* [What is needed] Whenever "agent" appears in a line, please copy that line from the data.

....

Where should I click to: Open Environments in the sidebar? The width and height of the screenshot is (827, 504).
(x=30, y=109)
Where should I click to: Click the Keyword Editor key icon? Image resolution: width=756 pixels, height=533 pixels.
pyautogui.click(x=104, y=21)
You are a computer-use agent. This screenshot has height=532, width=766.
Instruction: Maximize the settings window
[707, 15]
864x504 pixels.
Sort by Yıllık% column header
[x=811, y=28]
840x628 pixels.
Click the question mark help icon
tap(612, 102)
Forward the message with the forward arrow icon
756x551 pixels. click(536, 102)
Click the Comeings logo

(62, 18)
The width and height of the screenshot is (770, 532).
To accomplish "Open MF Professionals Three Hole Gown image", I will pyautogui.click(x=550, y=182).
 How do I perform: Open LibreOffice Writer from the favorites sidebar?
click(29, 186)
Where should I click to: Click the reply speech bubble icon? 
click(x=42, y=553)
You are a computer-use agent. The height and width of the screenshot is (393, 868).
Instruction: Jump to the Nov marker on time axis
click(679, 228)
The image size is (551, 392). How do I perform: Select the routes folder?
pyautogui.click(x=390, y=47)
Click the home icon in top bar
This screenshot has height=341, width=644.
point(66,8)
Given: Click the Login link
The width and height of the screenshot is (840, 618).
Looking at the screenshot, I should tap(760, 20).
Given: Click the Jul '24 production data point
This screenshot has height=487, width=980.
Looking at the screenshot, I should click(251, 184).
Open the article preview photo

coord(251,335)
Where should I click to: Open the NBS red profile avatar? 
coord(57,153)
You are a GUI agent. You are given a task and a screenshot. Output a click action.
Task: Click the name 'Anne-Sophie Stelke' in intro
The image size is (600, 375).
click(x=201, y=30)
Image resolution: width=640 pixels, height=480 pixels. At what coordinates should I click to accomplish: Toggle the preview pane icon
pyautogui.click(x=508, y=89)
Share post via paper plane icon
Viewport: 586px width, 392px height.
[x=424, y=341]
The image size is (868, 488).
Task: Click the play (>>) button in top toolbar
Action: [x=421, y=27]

....

* [Task solution]
You are a computer-use agent. This screenshot has height=532, width=766.
You are a computer-use agent. The height and width of the screenshot is (393, 868).
You are a GUI agent. You are given a task and a screenshot. Output a click action.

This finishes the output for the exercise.